EXCERPT TO READ:
Go Eagles!

There’s a dank, musty smell emanating from the depths of the boys locker room at Eagle Crest High School. It’s the sort of puckered nose twinge of horror that basements with rotting vermin and half-chewed armchairs evoke. It was also the place I had to spend my weekdays.

I thought becoming a gym teacher was going to be an easy gig. None of the parent teacher meetings— I mean, what are you going to ask about if you’re a parent? “Why doesn’t my kid have an A?” It’s because they won’t dress down and refused to run the mile. No hard science there. No effort, no pass. Say your sorrys and give yourself over to the demonic creature that is the summer school P.E. instructor.

Late twenties and spiraling towards mediocrity, I thought a semi-permanent job that held the guise of a career would have been the ticket for me to rocket back up into relevancy amongst the go-getters. Spoiler—- it has not. That is unless you believe driving a 1994 Ford Escort wagon that’s the color of neon blue alien blood strikes desire. For heavens sake, the driver side door doesn’t even unlock from the inside. You have to roll the window down and open it from the outside. Nothing says “I’m really loving my life” like rolling that window down during a torrential rain storm and getting soaked before you step outside.

So now I’m debating the merits of signing up to become a home inspector. If' fate has already decided I’ll be sequestered to the shitholes of fading Americana towns, I might as well get paid a little extra for it. My daily Spaghet fund could use some cushioning after a blowout weekend in Reno left me heartbroken and itchy in places you don’t mention in polite company. Maybe I should inspect my own life before making a go at the homes. I’m sure I’d find I’m due for renovations.

Late Mornings Brightened by Sun Stars

I’m sitting at my new desk overlooking a former trap house/ chop shop. To my right is a dirty mirror left by the previous tenant and an orange sun star I bought at the store the other day. The info ticket said the flower can grow up to a foot long. The tiny little fronds frosted with bright yellow pollen might be making me sneeze a little extra, but the color is worth it.

I’ve had two mornings in a row where I’ve slept in. Curled up under the twenty pound weight of the gray weighted blanket that doubles as a dream innoculater. It’s been ages since I’ve had two days in a row where I didn’t have to immediately be somewhere in the morning.

I’ve tossed on my green leather banded pearl bracelet I received from the Kuta JHS staff. I remember standing before the assembled members like some departing son. It’ll serve as the high watermark for my Japanese ability as I described the past two years and how they’d come to shape me. I don’t know that I’ve ever given a speech with that much emotion in my life, let alone in a different language than English.

Yesterday I assembled my rotating bookshelf— I’m slowly putting together a white, wood, paired design eclectic sort of room that I’ve always wanted but have never had before. I feel like if you stepped inside this room you’d have a good handle of what sort of person I am. I don’t know if I can say I’ve had that before. Staggering it’s taken until thirty years old to get that sorted, but each at their own pace.

Sitting with my books to my back and an open window before me— I look forward to this coming summer. One in which distant stars seem quickly approaching.

Ramble

It’s been a sprint since the end of January towards May. The slog of practices, games, moving, returning to the classroom.

I find myself constantly in motion— the last time I cooked an actual meal was well over three weeks ago. The days take on a technicolor sheen as the slipstream casts me forward.

INFORMATION PROVIDED:
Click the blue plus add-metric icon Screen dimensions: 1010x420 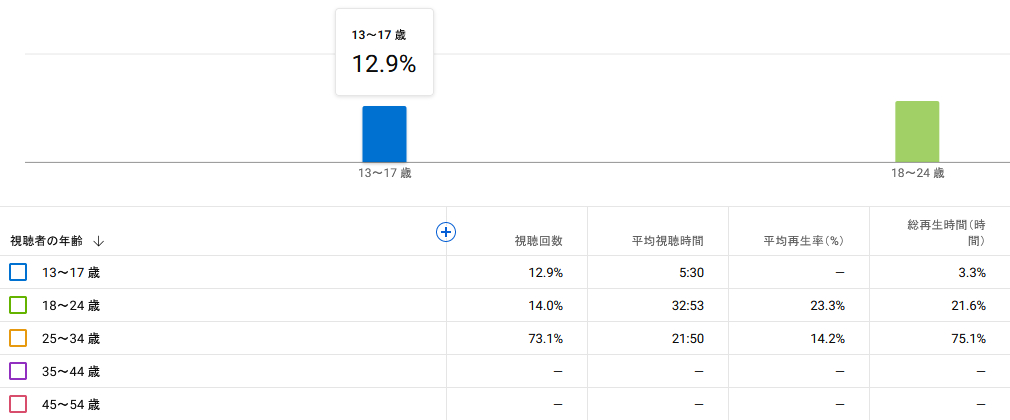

PROBLEM: In the personal essays above, what car does the writer drive during the gym-teaching period?

FINAL RESULT: A 1994 Ford Escort wagon, colored neon blue.